Hi Ke Yin,
On Wed, May 14, 2025 at 8:58 PM Ke Yin <kyin(a)redhat.com> wrote:
Hi Tao Liu & Kazu,
Thanks for replying and sharing your thoughts.
After a quick review of crash tool code, I found:
runq -m will call dump_on_rq_milliseconds() to print the amount
of time that the active task on each cpu has been running,
but only for the current running task.
runq -d will call dump_on_rq_tasks() to print all tasks in the run queue
and the task running on cpu without calling translate_nanoseconds().

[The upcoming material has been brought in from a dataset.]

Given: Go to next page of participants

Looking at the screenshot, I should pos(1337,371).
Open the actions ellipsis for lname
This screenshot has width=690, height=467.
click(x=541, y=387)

My preliminary idea is to combine these two functions and add a new
parameter, for example -q, to print the tasks on each cpu that has
been waiting in the run queue only. And as well as update doc of runq.
In short:
runq -q will call new_function which is the modified function based on dump_on_rq_tasks()
(skip current + translate_nanoseconds).
What do you think?
I'm OK with your idea in general. Please check if I understood
correctly, your implementation is like:
cmd_runq() {
...
if (-d option) {
dump_on_rq_tasks(old path);
} else if (-q option) {
dump_on_rq_tasks(new path);
}
}
dump_on_rq_tasks(option)
{
...
for (i = 0; i < RUNNING_TASKS(); i++, tc++) {
if (old path) // Old path stay unchanged
dump_task_runq_entry(tc, 0);
else // New path will output your time duration
your_new_function_with_translate_nanoseconds();
}
}
Thanks,
Tao Liu
Thanks
Kenneth Yin
On Mon, May 12, 2025 at 1:36 PM Tao Liu <ltao(a)redhat.com> wrote:
>
> Hi Kazu & Kenneth,
>
> Sorry for the late reply, and thanks for your fix and comments!
>
> On Thu, May 8, 2025 at 12:20 PM HAGIO KAZUHITO(萩尾 一仁)
> <k-hagio-ab(a)nec.com> wrote:
> >
> > On 2025/05/07 16:16, HAGIO KAZUHITO(萩尾 一仁) wrote:
> > > Hi,
> > >
> > > On 2025/04/28 19:38, Kenneth Yin wrote:
> > >> The RU/TASK_RUNNING stat means the task is runnable.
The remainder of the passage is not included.